Price momentum is the tendency for stocks that have performed well over the recent past to continue performing well over the next 3–12 months, and for recent underperformers to continue underperforming. It is one of the most replicated findings in quantitative finance — documented across decades, geographies, and asset classes.
In European markets specifically, momentum research shows compelling results. Combined with a value screen (the Magic Formula approach), European momentum strategies have generated +1,157% over 12 years vs. +30% for the European market benchmark, according to back-tests from Quant Investing.
This guide covers the academic foundations of the momentum factor, how to screen for momentum in European equities, and how to integrate momentum into a broader investment process.
What is price momentum?
Price momentum is defined as the tendency for past price performance to predict future price performance over intermediate time horizons. The classic definition:
12-1 month momentum = stock's total return over the past 12 months, excluding the most recent month
The exclusion of the most recent month (the reversal period) is standard in academic implementations. The most recent month often shows mean-reversion rather than continuation — noise rather than signal.
Example:
- Stock A returned +45% over the past 12 months (months 2–13). Positive momentum.
- Stock B returned −30% over the past 12 months. Negative momentum.
- At month 13, a momentum strategy buys Stock A and avoids (or short-sells) Stock B.
The strategy assumes the trend continues into month 14, 15, and beyond. Research shows this assumption holds empirically, on average, for approximately 3–12 months before mean-reversion takes over.
Why momentum works: the behavioral explanation
Unlike value and quality — which have rational, economic explanations — momentum is primarily explained by behavioral finance:
Under-reaction to news. Investors underreact to company-specific good news, causing the full price impact to occur gradually rather than immediately. A company that beats earnings and raises guidance by 15% does not instantly trade at a 15% higher price — institutional position-building, investor herding, and information diffusion take time, creating a drift that momentum strategies capture.
Herding and institutional momentum. Large institutional investors cannot build positions instantly. As a stock performs well, more institutions add to positions, creating self-reinforcing price trends.
Disposition effect. Investors hold losers too long (avoiding realizing losses) and sell winners too quickly (locking in gains). This creates systematic downward pressure on winners (reducing momentum) and upward pressure on losers (reducing mean-reversion). The persistence of momentum despite this friction suggests the behavioral effect is strong.
In European markets: Research suggests momentum is stronger in markets with less analyst coverage and less efficient information diffusion — exactly the characteristics of European small and mid-caps. The momentum signal persists longer in less-covered markets because under-reaction is more severe.

_ _ _

WORK TO BE COMPLETED
In the classic definition given in the guide on price momentum, which period is excluded from a stock's 12-month total return?

DATA SECTION
_ _ _

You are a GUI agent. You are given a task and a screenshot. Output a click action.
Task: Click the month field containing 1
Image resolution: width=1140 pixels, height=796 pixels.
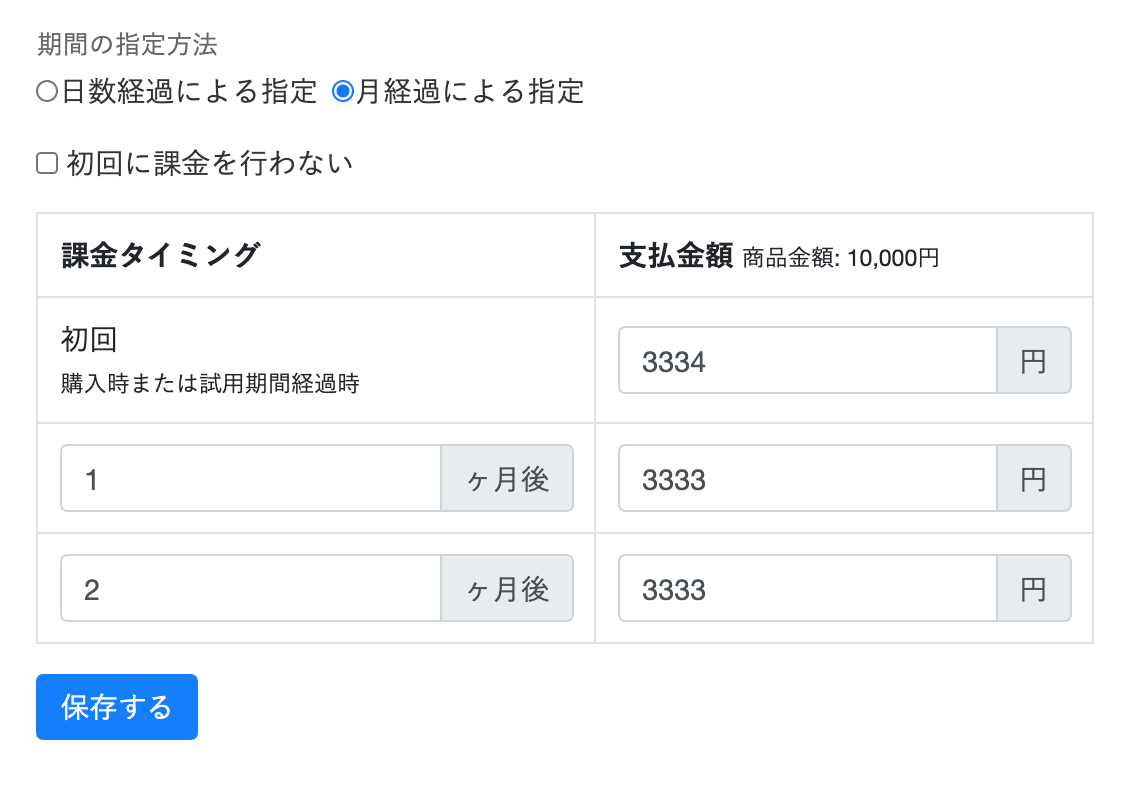pos(251,479)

_ _ _

ANSWER TO THIS EXERCISE
The most recent month, known as the reversal period.